In Debian 11 and earlier versions, I could just add a line to grub.
Thanks for your help.
In the workstation gnome go to Settings → Network then select the connection and disable IPV6.
The same procedure applies for each network connection you have defined.
If you do not want to use the gnome settings panel then nmcli can also achieve that.
Since you claim not to use NetworkManager you may have to locate the means you use to define the network connections and disable it with that tool.
I think the older ifconfig command has similar functions but have not tried that recently. It was mostly replaced by the NM tools.
Thanks for taking the time to reply to my post but no thanks to using GNOME.
I used to use GNOME when I first started using Linux. A few months down the road I realized it was a nightmare to use it.
Just like GNOME, Network Manager tries to do many things which goes against the basic UNIX principle.
It is nice that you tell us what you not want, better would be to inform what you use.
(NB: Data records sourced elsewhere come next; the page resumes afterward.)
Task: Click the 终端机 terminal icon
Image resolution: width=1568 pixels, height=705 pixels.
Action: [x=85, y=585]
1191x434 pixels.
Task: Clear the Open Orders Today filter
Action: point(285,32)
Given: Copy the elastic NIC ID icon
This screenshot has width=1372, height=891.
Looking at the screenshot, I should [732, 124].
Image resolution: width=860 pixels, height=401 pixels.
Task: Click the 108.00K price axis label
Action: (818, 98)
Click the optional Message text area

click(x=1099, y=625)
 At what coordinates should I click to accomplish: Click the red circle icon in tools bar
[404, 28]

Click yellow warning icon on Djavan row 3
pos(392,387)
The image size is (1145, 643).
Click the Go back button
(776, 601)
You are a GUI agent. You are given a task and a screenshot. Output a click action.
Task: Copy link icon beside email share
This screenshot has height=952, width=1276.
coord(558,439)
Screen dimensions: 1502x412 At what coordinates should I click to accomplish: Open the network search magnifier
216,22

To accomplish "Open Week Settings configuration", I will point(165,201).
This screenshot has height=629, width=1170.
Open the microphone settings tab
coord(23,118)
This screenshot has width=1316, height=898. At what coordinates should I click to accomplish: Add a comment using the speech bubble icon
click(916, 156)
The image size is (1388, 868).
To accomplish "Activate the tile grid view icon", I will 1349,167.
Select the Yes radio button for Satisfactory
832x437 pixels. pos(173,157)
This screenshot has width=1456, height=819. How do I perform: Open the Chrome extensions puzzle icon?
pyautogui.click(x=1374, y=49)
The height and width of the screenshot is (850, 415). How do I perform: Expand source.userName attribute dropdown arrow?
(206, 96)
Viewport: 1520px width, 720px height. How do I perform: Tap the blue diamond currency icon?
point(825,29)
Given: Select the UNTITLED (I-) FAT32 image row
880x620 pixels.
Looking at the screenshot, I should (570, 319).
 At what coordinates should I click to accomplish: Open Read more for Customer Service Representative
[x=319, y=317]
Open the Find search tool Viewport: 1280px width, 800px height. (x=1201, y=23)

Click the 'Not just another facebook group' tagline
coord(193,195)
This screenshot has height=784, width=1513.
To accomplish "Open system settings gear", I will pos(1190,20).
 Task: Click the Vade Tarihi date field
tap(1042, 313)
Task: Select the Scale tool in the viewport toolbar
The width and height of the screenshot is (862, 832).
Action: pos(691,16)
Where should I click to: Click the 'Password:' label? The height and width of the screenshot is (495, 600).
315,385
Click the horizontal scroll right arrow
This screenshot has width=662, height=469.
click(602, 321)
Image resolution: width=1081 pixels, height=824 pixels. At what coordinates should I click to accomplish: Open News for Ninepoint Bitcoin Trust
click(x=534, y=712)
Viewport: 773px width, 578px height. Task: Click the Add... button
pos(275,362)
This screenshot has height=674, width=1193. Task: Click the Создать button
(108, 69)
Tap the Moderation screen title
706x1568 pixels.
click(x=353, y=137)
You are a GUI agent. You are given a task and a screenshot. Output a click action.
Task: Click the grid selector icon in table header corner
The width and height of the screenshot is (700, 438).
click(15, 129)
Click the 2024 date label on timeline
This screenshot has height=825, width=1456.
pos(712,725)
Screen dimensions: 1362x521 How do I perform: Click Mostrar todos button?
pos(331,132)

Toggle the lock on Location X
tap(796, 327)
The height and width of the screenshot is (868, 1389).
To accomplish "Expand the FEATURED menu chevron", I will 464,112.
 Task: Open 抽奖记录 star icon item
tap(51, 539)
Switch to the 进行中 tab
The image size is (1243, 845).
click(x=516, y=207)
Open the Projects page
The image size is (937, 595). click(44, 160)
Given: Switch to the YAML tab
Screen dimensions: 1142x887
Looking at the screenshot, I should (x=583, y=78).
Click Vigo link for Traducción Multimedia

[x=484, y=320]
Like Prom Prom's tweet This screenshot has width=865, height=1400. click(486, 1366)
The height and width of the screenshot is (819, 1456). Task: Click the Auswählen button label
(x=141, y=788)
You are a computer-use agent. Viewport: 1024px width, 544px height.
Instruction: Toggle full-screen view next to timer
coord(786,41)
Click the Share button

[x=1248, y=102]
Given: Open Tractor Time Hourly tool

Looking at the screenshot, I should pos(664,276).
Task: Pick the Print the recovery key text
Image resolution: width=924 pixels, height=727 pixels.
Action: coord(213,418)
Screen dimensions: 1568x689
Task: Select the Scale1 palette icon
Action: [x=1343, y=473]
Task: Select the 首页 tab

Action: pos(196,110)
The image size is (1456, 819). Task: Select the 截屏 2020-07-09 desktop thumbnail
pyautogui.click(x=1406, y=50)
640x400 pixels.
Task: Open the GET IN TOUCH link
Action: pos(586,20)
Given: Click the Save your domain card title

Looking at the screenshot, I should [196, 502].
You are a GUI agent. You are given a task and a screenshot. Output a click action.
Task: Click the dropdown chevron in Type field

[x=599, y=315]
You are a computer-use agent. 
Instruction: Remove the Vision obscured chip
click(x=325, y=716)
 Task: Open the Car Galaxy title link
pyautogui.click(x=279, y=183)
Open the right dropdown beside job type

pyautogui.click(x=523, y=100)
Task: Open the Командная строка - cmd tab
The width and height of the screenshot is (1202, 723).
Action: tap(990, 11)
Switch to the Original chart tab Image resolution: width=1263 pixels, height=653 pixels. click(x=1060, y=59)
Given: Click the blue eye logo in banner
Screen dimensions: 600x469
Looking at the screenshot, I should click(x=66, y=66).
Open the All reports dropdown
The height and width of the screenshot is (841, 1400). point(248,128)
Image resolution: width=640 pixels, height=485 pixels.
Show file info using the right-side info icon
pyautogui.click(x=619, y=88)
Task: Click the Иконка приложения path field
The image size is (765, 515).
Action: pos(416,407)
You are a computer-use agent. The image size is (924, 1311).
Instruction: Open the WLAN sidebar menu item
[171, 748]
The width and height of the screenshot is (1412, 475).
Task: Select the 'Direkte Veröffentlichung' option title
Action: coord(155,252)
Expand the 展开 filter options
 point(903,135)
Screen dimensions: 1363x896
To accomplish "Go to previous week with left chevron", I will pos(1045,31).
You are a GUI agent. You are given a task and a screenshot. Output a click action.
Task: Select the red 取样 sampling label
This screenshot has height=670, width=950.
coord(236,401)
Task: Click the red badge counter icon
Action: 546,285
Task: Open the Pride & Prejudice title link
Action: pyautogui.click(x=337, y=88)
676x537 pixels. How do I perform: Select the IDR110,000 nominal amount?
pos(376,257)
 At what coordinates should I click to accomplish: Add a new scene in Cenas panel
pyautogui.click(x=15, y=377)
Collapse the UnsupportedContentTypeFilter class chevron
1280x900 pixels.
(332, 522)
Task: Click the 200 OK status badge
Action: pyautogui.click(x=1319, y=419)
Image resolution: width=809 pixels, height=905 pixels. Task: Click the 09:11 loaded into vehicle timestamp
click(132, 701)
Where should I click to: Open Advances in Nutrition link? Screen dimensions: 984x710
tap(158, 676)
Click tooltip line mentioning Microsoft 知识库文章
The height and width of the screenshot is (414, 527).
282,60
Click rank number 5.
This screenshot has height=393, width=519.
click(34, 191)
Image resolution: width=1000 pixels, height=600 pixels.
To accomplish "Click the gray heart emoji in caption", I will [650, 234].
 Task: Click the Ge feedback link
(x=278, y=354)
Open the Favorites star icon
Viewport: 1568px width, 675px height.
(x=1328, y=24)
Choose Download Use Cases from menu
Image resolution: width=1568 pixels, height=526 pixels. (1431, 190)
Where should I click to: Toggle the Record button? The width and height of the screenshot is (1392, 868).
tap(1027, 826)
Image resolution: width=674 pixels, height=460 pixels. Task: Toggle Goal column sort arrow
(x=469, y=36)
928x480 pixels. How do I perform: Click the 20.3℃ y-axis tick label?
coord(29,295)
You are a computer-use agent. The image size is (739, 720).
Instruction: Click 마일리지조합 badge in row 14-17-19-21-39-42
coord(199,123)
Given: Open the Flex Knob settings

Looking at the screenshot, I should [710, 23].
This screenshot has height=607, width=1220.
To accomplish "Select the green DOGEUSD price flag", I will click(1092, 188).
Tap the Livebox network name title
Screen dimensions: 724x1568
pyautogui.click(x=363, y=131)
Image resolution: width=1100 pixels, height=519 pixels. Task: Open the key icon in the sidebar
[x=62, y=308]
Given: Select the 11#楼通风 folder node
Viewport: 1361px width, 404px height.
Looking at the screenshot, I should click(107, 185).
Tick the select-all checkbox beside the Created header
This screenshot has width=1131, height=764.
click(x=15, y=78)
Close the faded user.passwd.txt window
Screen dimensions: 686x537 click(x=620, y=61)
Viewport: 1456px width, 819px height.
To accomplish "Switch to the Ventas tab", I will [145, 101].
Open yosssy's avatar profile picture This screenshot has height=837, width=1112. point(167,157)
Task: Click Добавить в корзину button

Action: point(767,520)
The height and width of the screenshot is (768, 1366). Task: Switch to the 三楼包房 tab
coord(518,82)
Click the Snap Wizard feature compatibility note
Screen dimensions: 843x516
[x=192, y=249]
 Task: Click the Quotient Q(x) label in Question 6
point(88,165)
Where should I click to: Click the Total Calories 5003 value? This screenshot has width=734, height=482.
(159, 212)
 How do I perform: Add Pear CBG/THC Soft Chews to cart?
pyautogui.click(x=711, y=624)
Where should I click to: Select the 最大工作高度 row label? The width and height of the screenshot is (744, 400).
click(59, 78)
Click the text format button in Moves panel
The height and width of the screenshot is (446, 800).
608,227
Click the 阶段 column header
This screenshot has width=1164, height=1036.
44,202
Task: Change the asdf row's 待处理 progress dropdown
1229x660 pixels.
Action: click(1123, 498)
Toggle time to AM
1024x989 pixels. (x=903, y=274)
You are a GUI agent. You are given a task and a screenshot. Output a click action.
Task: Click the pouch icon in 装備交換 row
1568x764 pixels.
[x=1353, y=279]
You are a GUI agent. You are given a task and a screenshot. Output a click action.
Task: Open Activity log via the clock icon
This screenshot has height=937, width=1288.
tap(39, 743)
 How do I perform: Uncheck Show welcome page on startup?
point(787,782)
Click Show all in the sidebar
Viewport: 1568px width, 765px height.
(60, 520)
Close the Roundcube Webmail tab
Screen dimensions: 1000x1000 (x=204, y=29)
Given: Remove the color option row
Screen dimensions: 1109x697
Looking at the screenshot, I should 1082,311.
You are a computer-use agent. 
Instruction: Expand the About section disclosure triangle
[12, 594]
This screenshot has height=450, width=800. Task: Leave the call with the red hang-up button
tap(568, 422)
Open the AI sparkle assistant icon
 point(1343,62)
When you create new topic you have to choose a category what you made. But there are also tags you can set as version DE etc. Would help enormous.
I think it’s just
sudo sysctl -w net.ipv6.conf.all.disable_ipv6=1
sudo sysctl -w net.ipv6.conf.default.disable_ipv6=1
These have to be set in a conf file for them to be permanent, it looks like the kernel method is easier.
You need to go into
/etc/sysconfig/network-scripts/ and edit the file for the interface. This was the way before NM took over. If there isn’t a file, you’ll need to create one. I can’t find the old Fedora docs that would have had the info, but here’s the docs from Redhat on how to do it:
Should be able to just do:
sudo grubby --args=ipv6.disable=1 --update-kernel=ALL
Thanks, Joe. I’ll put it on my list to study “grubby”, it’s far more simple. I see in the manpage that it even updates /etc/default/grub, so this is really an one-liner!